Solo a L’Aia gli inquilini hanno impostato il loro filtro del prezzo massimo al di sopra dell’affitto medio richiesto. Mentre il prezzo per un appartamento ammobiliato era di 1.750 euro, gli affittuari hanno settato il loro budget intorno a 1.880 euro, 130 euro al di sopra del prezzo di mercato. Nessun’altra città tra le 27 analizzate ha mostrato uno scenario simile. A Budapest, i budget degli inquilini risultano perfettamente in linea con i prezzi richiesti, con il filtro del prezzo massimo fissato a soli 5 euro al di sotto dell’affitto medio di 800 euro,
All’altra estremità dello spettro, il divario degli affitti rimane ampio in alcune città, con Amsterdam in testa con 500 euro. Nella capitale olandese, il prezzo medio richiesto per un appartamento è di 2.500 euro, mentre i locatari cercano case con un prezzo di circa 2.000 euro. Anche Lisbona e Valencia mostrano distacchi significativi: 450 euro nella capitale portoghese e 395 euro a Valencia.
Forte divario in Italia tra prezzi e budget
In Italia, il divario tra i prezzi e i budget degli inquilini rimane ben al di sopra della media a Roma, attestandosi a 375 euro nella capitale. Dopo un calo del 9,8% rispetto all’anno scorso, i prezzi di affitto degli appartamenti ammontano ora a 1.875 euro, mentre gli inquilini fissano il loro budget a 1.500 euro. Il contrario accade a Firenze, dove il divario è minimo, con soli 100 euro di differenza.

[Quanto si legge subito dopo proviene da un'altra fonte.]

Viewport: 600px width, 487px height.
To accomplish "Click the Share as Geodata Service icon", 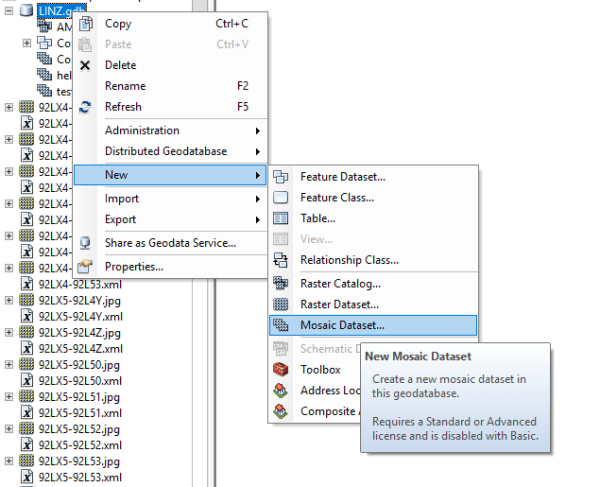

Qui gli appartamenti costano 1.600 euro e anche gli affittuari si aspettano di trovare un appartamento a 1.500 euro, al medesimo prezzo di Roma. Segue Milano con 260 euro (dove l’aspettativa di spesa è di 1.440 euro e il prezzo di affitto di 1.700 euro). Il gap di Torino si attesta a 200, in quanto il filtro del prezzo medio è fissato a 900 euro e gli affitti ammontano a 1,100 euro. Il divario più basso tra le città analizzate nello Stivale è quello di Bologna, con “appena” 133 euro. Qui, a fronte di un budget degli inquilini di 1.492 euro, il prezzo dell’affitto è di 1.625 euro. Questa situazione evidenzia come gli affittuari stiano adeguando le loro aspettative di prezzo in un mercato che rimane ancora molto caro.